[Begin Data shown]

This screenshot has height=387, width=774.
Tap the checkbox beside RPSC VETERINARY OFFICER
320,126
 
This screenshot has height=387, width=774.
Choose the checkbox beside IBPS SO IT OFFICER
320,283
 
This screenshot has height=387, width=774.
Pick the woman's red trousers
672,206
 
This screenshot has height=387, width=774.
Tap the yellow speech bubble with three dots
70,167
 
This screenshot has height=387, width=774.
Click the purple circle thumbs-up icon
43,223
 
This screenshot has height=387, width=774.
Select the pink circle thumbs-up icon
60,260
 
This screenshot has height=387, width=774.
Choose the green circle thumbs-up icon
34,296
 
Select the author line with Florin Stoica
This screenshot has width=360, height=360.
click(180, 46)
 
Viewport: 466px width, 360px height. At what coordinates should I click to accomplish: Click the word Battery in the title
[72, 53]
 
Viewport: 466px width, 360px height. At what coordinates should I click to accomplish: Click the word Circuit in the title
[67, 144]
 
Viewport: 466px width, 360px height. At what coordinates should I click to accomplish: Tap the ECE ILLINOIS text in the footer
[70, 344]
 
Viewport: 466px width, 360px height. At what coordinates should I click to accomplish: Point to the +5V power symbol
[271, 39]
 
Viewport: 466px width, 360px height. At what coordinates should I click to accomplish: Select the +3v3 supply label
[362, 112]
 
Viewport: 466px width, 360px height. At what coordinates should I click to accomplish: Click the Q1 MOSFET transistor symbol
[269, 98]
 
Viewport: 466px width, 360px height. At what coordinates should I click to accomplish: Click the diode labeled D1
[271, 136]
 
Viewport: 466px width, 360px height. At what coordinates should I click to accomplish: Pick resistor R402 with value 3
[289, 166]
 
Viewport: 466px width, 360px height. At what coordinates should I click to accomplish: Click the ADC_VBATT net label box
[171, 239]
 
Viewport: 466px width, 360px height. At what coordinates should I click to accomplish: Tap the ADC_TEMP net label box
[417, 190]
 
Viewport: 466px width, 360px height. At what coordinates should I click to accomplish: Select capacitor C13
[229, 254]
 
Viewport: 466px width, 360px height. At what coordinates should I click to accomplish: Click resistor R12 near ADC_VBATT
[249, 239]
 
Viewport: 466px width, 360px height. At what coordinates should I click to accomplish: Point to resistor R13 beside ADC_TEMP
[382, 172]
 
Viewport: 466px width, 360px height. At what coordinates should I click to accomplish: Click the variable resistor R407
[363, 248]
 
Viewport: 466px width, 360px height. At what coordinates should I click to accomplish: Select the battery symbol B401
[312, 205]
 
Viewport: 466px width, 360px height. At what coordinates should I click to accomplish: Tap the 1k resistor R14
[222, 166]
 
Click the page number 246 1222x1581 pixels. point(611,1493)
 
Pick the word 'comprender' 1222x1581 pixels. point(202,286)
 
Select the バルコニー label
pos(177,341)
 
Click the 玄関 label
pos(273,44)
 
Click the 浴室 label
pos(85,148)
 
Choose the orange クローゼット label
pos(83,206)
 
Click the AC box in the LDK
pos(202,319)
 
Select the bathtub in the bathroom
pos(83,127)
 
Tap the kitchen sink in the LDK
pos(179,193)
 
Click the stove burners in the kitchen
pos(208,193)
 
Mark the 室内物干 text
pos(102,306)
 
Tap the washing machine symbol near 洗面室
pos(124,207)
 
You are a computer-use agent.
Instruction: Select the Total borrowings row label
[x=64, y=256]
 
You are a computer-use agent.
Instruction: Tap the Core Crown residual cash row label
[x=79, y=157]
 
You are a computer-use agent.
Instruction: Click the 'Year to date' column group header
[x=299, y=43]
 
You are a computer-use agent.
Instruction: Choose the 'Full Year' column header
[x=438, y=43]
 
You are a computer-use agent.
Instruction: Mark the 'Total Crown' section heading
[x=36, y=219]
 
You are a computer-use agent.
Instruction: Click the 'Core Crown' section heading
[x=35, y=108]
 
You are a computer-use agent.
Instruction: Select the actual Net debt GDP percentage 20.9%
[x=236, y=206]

[End Data shown]

Aim of the exercise:
Pull out each line of the data above that contains the word "Crown", and list them in their original order.

Task output:
Instruction: Tap the Core Crown residual cash row label
Instruction: Mark the 'Total Crown' section heading
Instruction: Click the 'Core Crown' section heading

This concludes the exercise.